Of course this is just a dream - just the ideal compliment. I’m no great writer and while I love studying human emotion and behavior, I’m not confident that I can write as much depth, realism, and inner growth into my characters as I would like. But that won’t stop me from trying.
When I write I tend to imagine myself in the place of my characters. Not just the main character, but antagonists and supporting characters as well. During the planning stages I considered making the main character - Anka Svetlanova - similar to myself (heck, as you can see by the name even the heritage is similar), but was worried that people might think that I’m writing about myself. But as Lisa pointed out yesterday - I’m not writing this for anyone else. I don’t care if my main character is similar to me. Maybe she’s a version of me, maybe all of them are. Instead of developing an alternate history, job, whatever for her I could just write about the things I know. So I’ve decided that Anka works at a horse farm. So far, her Russian roots and job are the only parts of her history that are similar to my own (oh, and the fact that she Tweets, but I’m sure more and more aspects of myself will be injected into her and even Cab (the other main character) as I go on.
Lisa recommended a software called yWriter to use for NaNoWriMo. It looks great, but seemed like a bit too much of a hassle to install on my Mac as it doesn’t seem to be natively compatible with OS X. So I checked out a program that quite a few people were raving about on the NaNoWriMo forums instead, called Scrivener. It’s not free, but has a 30 day free trial, which will be perfect for the month-long novel challenge. So far it’s going well. You break your novel down into chapters and scenes within chapters (if you want). There are also other features that I’ve heard about but haven’t checked out yet - things to help you with character development, notes, places to put photos for ideas, etc. Also there’s a great full screen mode that just shows you your “sheet of paper” as you write with no other distractions.

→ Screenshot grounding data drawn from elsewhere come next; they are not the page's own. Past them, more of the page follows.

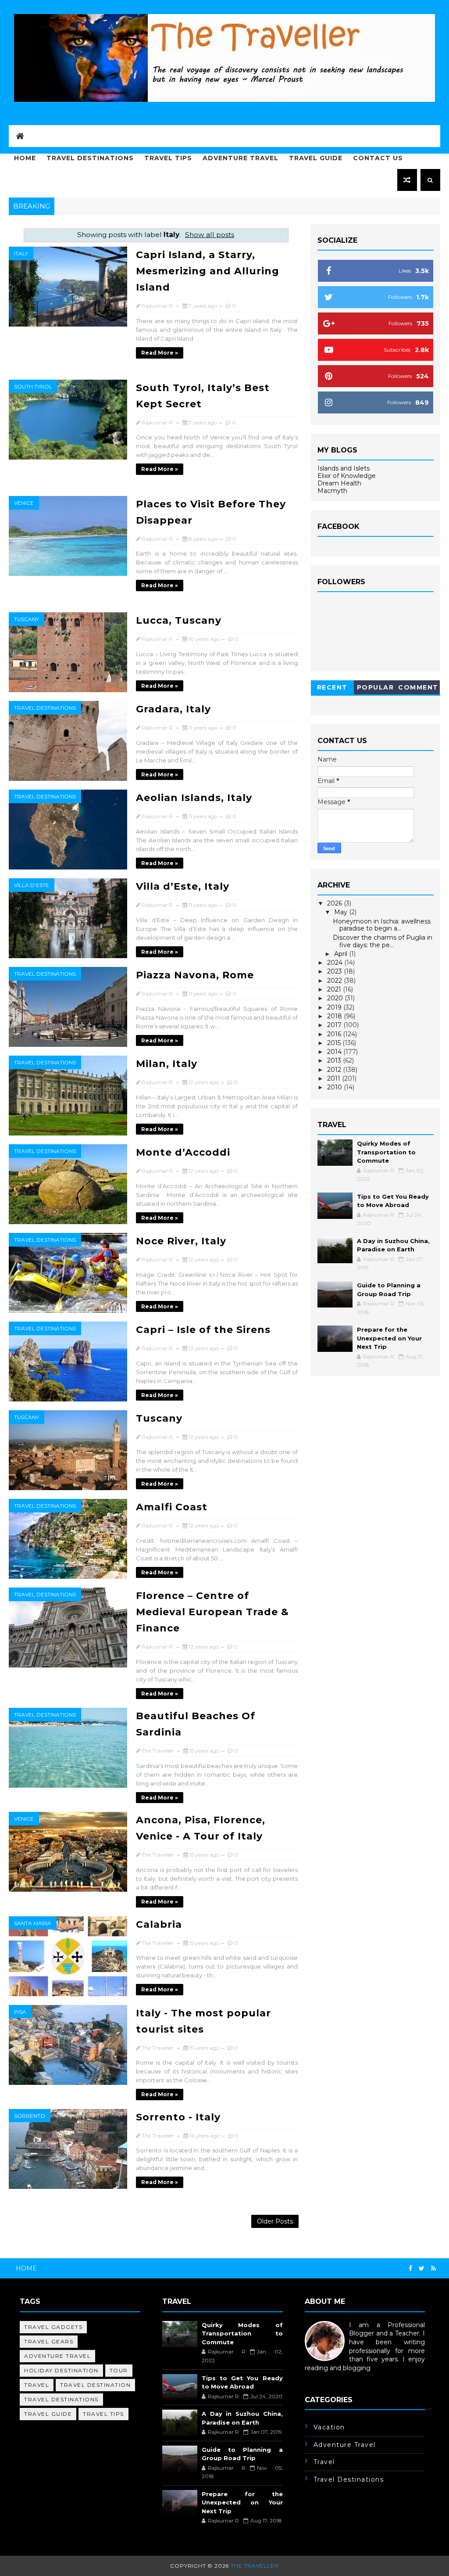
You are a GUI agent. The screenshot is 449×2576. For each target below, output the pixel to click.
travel (36, 2385)
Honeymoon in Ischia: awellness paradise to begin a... (382, 925)
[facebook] (410, 2268)
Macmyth (332, 491)
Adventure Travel (240, 158)
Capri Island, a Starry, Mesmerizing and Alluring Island (207, 271)
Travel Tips (168, 158)
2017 (335, 1025)
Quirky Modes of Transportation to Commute (386, 1152)
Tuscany (26, 619)
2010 (335, 1087)
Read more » (159, 352)
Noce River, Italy (181, 1241)
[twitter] (422, 2268)
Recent (332, 687)
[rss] (433, 2268)
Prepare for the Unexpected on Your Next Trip (389, 1338)
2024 (335, 962)
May (341, 912)
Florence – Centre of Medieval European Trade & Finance (212, 1612)
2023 (335, 971)
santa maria (32, 1923)
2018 (335, 1016)
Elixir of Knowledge (346, 476)
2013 (335, 1060)
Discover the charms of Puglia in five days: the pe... (382, 941)
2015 (334, 1043)
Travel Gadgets (53, 2327)
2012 (335, 1070)
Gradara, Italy (173, 709)
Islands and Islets (343, 468)
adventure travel (57, 2356)
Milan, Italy (166, 1064)
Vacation (329, 2427)
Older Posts (275, 2221)
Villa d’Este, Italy (182, 886)
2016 (335, 1034)
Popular (375, 687)
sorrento (29, 2116)
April (341, 954)
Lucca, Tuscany (178, 620)
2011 (334, 1078)
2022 (335, 980)
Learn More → (326, 2376)
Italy (21, 253)
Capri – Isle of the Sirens (203, 1330)
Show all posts (209, 234)
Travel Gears (48, 2341)
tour (119, 2370)
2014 (335, 1052)
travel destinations (45, 707)
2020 (336, 998)
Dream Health (339, 483)
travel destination (95, 2385)
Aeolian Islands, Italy (194, 798)
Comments (418, 688)
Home (25, 158)
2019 (335, 1007)
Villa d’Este (31, 885)
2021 (335, 989)
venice (24, 502)
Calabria (159, 1924)
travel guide (48, 2414)
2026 (335, 903)
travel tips (103, 2414)
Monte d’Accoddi (183, 1152)
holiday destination (61, 2370)
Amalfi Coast (171, 1507)
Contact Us (378, 158)
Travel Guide (315, 158)
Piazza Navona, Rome (195, 975)
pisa (20, 2011)
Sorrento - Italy (178, 2117)
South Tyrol (33, 386)
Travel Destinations (90, 158)
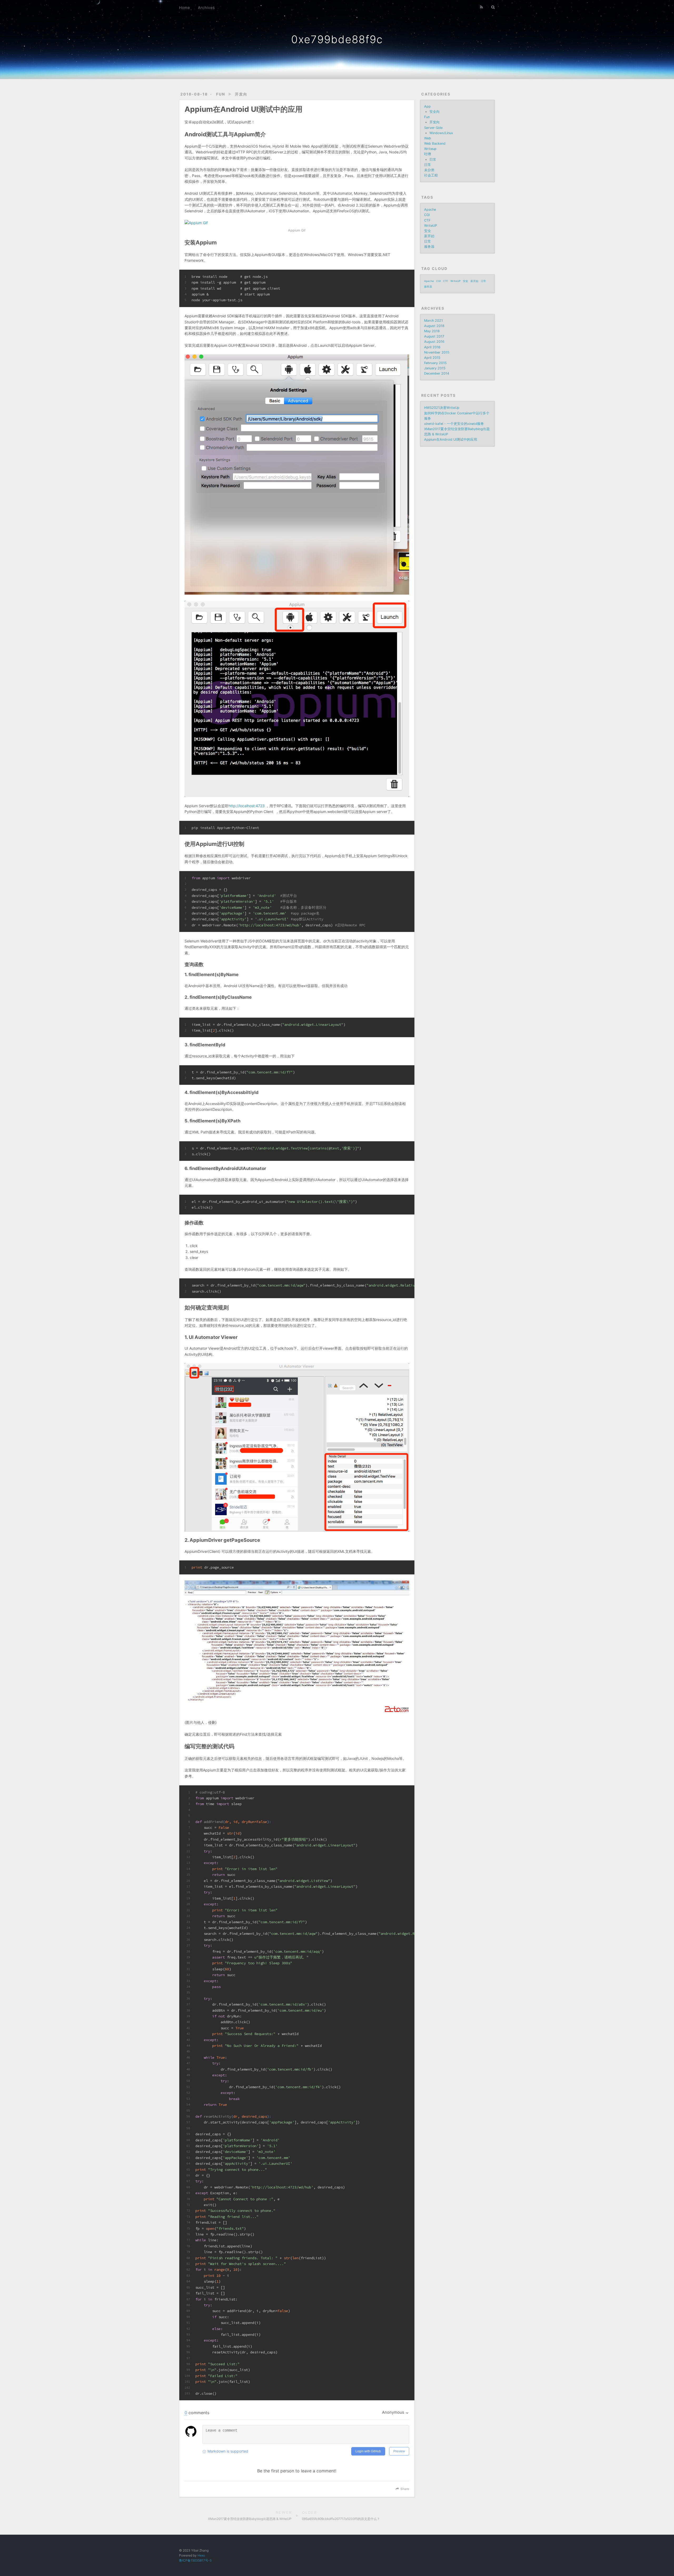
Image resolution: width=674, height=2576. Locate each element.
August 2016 (434, 342)
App (427, 106)
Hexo (201, 2555)
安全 (427, 231)
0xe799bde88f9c (337, 39)
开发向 (241, 94)
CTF (427, 220)
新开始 (429, 236)
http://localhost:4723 (247, 806)
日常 (432, 160)
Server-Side (433, 128)
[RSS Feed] (481, 7)
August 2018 (434, 326)
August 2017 (434, 336)
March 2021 (433, 321)
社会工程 (431, 175)
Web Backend (434, 143)
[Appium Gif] (297, 223)
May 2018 (432, 331)
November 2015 (436, 352)
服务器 (429, 247)
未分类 (429, 170)
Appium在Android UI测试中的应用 (450, 439)
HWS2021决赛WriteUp (441, 408)
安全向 (434, 112)
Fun (220, 94)
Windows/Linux (441, 133)
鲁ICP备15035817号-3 (195, 2560)
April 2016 (432, 347)
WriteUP (430, 226)
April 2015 (432, 358)
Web (427, 138)
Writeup (430, 149)
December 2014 (436, 373)
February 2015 (435, 363)
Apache (430, 210)
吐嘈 (427, 154)
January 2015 (434, 368)
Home (184, 7)
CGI (427, 215)
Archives (206, 7)
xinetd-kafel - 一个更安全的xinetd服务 (454, 424)
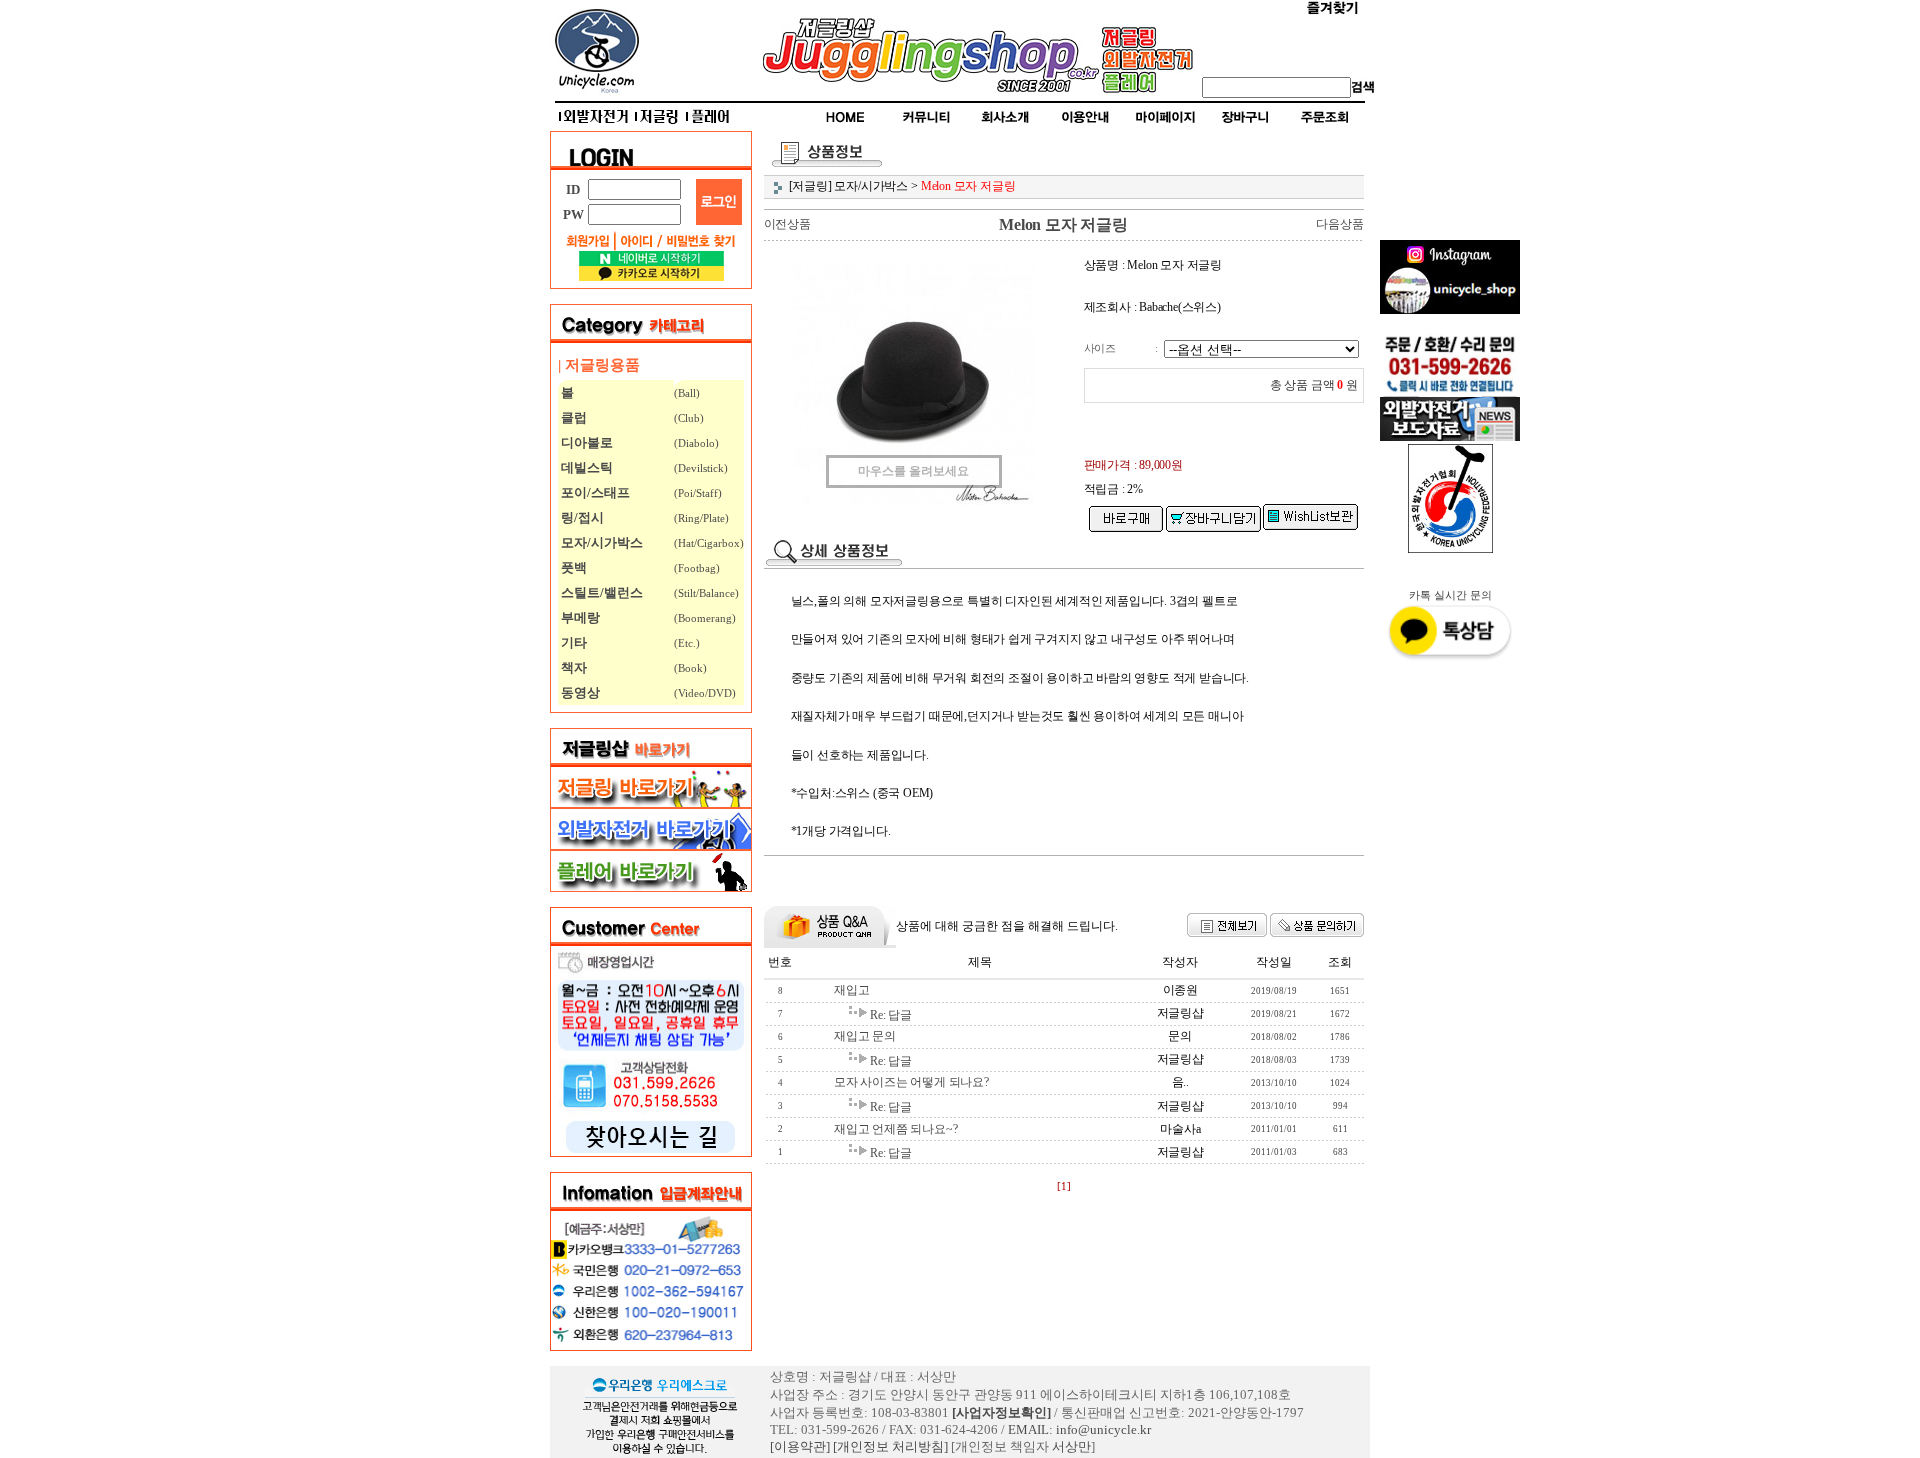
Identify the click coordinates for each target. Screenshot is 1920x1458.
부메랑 (579, 617)
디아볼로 (585, 442)
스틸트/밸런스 (600, 592)
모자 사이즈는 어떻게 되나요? (911, 1082)
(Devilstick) (701, 468)
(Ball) (687, 393)
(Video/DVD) (705, 693)
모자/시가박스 (600, 542)
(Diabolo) (696, 443)
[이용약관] (800, 1446)
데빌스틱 (585, 467)
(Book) (690, 668)
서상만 (1071, 1446)
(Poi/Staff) (698, 493)
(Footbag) (697, 568)
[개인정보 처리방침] (890, 1446)
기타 (572, 642)
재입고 (851, 990)
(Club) (689, 418)
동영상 (579, 692)
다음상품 (1339, 224)
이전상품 (787, 224)
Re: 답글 (891, 1015)
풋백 (572, 567)
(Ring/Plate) (701, 518)
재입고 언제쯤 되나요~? (895, 1129)
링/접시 (581, 517)
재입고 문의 (865, 1036)
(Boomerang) (705, 618)
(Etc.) (687, 643)
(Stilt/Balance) (706, 593)
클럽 (572, 417)
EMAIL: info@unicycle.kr (1079, 1429)
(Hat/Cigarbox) (709, 543)
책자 (572, 667)
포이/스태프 (594, 492)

Another positive is that C’s dad just gave us a computer table which I’ve claimed as my own (C already has his own desk). I just need to get a chair for it and then I’ll have my own dedicated writing/working space in my spare room (which used to hold shoes but will now be turned into my office). This will help me concentrate on writing (and work) instead of having to do it in bed or on the couch.
Here’s an excerpt of what I’ve written so far. This is a few random paragraphs in the middle of what I’ve written tonight, so I wouldn’t expect it to make sense. I think what’s going to be one of the most difficult things for me in writing this month is not being allowed to do any editing to what I’ve written until after NaNoWriMo.
Anka heard a sound. Barely audible, subtle at first, but growing louder with each repetition. She looked around, searching for the source. Understanding dawned on her like a bucket of ice poured over her head. Her phone. The emergency cellphone.
She stuck her hand into her bag and rummaged at the bottom, between her riding boots and work jeans, to fish the phone out and turn it off. Too late. As she pulled it out she briefly saw her mother’s photo on the caller ID. She cursed under her breath and looked up in time to see the unmasked man striding toward her, urgency and agitation obvious in each step.
“I’m sor-” She didn’t get a chance to finish because the man lifted his arm, pointed the gun to her chest, and pulled the trigger.